基本が大事!

 
こんばんは板谷です

今日も症例さんとのやり取りをお話しします。



両側人工膝関節置換術術後、1カ月後に外来通院された患者様です。

独歩可能ですが、両側とも腫脹・熱感があり(右<左)、

立ち上がりで左の膝に
違和感があり、さらに左足に力が入りにくい感じがあるとの
主訴がありました。


座位で足を踏ん張ってもらうと、
(立ち上がりの要素を分けて、
座位で足を踏ん張ることができるかを評価しています。
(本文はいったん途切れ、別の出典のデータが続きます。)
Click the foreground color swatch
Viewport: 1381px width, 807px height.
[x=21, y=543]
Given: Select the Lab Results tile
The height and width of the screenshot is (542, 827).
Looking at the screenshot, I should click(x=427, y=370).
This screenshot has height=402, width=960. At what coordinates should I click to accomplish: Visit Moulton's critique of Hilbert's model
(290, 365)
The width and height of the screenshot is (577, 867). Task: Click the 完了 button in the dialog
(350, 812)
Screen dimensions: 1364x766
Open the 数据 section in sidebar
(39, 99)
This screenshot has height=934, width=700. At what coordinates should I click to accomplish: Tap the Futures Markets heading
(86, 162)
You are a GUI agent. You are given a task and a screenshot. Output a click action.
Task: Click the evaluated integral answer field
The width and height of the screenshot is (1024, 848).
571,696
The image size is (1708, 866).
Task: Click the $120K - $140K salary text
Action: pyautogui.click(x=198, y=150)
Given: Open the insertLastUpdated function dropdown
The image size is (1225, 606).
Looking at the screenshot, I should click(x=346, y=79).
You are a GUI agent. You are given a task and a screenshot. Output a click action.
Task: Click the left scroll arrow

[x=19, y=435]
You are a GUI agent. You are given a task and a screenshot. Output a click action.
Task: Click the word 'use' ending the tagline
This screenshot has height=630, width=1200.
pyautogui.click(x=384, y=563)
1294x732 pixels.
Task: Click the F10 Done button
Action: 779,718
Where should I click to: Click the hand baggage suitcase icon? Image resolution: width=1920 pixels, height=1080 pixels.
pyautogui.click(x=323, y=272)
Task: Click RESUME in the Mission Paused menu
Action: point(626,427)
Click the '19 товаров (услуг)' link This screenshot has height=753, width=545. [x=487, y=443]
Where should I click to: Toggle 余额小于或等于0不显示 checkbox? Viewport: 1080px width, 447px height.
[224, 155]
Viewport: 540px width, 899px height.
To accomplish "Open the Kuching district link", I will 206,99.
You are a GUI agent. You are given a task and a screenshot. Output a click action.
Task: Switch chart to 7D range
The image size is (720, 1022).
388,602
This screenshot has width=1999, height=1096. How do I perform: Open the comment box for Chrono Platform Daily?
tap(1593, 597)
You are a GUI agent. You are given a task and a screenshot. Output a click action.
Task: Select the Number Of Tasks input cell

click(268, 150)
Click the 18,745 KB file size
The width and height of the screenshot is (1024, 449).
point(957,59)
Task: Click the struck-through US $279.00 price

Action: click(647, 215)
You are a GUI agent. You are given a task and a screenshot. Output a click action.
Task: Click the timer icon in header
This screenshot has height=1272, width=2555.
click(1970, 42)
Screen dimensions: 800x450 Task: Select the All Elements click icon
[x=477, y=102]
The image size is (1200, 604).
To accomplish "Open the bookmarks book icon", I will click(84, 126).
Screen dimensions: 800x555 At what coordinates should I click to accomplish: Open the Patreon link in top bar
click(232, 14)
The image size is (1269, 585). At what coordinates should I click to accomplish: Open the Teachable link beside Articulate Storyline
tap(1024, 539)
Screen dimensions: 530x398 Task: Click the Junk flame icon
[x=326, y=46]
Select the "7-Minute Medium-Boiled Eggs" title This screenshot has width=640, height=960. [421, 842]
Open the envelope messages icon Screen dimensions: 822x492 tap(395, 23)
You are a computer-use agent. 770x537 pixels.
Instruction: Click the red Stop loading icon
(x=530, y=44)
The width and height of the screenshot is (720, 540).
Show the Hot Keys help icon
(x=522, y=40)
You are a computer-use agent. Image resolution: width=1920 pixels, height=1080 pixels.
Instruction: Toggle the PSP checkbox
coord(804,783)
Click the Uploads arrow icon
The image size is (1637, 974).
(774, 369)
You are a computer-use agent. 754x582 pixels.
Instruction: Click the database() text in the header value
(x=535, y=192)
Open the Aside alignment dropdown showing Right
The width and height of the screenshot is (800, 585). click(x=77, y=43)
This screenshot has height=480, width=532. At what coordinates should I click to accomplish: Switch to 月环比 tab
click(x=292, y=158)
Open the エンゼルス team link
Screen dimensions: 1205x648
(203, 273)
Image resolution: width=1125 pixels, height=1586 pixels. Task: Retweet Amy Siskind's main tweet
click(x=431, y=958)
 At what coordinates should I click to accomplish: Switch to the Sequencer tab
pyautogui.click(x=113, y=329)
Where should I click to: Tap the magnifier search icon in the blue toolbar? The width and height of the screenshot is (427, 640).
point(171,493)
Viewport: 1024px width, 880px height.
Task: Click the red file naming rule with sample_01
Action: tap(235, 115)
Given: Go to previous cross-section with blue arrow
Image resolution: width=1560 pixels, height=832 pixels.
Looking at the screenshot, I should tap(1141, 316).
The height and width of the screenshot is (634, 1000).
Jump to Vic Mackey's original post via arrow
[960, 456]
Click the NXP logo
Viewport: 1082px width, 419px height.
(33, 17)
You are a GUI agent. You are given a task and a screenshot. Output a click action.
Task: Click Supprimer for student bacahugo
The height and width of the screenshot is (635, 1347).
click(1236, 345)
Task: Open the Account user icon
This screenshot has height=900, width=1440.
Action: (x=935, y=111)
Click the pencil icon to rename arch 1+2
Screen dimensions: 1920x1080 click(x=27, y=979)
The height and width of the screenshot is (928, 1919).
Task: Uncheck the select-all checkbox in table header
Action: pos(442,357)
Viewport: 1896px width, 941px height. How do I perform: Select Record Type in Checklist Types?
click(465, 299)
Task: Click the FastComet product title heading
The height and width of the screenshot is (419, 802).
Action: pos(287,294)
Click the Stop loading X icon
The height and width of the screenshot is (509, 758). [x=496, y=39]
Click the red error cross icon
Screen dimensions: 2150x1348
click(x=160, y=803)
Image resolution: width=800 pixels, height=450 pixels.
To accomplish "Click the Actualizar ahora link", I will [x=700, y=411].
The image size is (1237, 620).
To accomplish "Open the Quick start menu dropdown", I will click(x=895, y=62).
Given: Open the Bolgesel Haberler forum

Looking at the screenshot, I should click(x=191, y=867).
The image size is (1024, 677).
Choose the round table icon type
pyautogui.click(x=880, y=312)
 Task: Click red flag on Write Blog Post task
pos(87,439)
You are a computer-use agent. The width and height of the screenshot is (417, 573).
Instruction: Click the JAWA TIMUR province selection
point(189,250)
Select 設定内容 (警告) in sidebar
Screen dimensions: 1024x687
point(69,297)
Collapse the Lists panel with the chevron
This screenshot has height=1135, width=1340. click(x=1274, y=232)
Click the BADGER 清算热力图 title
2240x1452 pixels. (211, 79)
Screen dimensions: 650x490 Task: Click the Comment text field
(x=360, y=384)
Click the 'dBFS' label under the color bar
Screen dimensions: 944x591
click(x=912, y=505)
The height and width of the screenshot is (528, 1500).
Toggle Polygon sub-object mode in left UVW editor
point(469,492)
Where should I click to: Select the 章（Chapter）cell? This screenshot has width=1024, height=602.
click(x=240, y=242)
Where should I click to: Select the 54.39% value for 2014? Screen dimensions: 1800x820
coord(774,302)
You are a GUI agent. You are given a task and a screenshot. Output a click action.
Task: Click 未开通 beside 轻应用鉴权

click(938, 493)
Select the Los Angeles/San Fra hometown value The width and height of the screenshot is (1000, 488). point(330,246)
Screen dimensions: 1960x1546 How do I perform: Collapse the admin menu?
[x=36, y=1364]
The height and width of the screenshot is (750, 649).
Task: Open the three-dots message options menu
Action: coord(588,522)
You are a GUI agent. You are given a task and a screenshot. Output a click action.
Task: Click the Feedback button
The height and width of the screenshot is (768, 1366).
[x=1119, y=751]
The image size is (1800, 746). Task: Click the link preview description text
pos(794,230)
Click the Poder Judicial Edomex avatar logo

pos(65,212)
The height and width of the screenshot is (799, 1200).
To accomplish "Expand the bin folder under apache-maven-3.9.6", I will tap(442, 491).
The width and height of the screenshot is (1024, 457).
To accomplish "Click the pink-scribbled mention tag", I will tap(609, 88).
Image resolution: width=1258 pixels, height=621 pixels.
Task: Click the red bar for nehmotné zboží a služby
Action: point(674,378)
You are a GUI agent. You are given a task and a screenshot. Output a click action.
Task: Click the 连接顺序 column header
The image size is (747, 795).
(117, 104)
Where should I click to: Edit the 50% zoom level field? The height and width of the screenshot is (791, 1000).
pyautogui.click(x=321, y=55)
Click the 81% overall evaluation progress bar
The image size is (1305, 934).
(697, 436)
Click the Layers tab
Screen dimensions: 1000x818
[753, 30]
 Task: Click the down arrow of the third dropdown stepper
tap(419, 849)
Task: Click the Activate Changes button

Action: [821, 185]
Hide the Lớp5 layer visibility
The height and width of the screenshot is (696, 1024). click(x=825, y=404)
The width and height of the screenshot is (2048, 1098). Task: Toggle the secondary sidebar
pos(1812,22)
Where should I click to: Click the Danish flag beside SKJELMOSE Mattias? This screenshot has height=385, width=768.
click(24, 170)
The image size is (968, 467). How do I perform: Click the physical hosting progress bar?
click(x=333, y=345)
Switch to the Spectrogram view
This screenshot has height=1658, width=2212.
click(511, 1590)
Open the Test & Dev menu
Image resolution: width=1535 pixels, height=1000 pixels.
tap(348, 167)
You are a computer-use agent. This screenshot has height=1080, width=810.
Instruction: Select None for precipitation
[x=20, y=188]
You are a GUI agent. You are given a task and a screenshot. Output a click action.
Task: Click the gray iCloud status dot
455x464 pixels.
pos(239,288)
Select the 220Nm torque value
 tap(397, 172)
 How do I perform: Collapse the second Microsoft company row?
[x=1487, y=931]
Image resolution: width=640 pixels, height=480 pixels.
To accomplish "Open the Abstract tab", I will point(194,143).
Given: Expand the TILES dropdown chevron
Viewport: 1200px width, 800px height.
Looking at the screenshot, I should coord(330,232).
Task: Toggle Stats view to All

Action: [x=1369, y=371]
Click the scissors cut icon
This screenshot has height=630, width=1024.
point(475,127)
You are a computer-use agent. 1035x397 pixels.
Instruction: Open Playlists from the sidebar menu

)

「右はこの辺からこの辺まで
(大腿の中央から遠位まで)力が入る感じがする」

「左はこの辺には(中央)力が入るけど
ここには(遠位には)力が入らない」

触診で確かめると、左の大腿部の遠位には
収縮があまり感じられない様子でした。

ということは、
遠位部に力が入るようになれば、
足底まで力が伝わるかも・・・。

そこで、大腿四頭筋の遠位部をつまんで圧迫して
緊張を高めるようにすると

「力が入る感じが分かる!」

何回か踏ん張っている中で緊張が高くなってきたので
手を遠位部の圧迫をしたまま立ち上がりをしてもらい

「楽に立てる!」
と言ってもらえるように。

これでいけるかな、っと思い
手を離して立ち上がをしてもらいました。

「ダメっ!力が入らない。」

残念ながら「手を離すと戻ってしまう」っと言われてしまいました。


なぜ介助していないと力が入るのが分からないんだろう?


ストレートに患者さんに聞いてみました。
「なんでわかりにくんですか?」

「だって膝が腫れぼったくて分かりにくいですよ。」

「そりゃーそーだ!」
自分で左の膝は右よりも腫れていると評価しておいて・・・。


もちろん、腫れをとることを
していなかったわけではないんですが
患者さんに、腫れていることが気にならない程度に
なっているかのかは
確認はしてなかったんですね。

ということで、そこから
「リンパマッサージ・浮腫とり」をして
患者さんが気にならない程度に浮腫を
とってから再チャレンジ


「これなら力が入る感じが分かるよ!」

ということで立ち上がりが両側どちらからでもスムーズにできるように
なりました。

基本的なことですが、
浮腫や腫脹があれば、正常な感覚は入りずらくなります。
その基本を思い知らされた症例でしたし、

こちらが(セラピストが)「腫れが減ったな~っ」と感じていても
「患者さんが腫れている」と感じていれば意味がなく、
効果も出にくいと感じました。



以上、基本は大事!!
でした。



最後まで読んでいただき、ありがとうございました。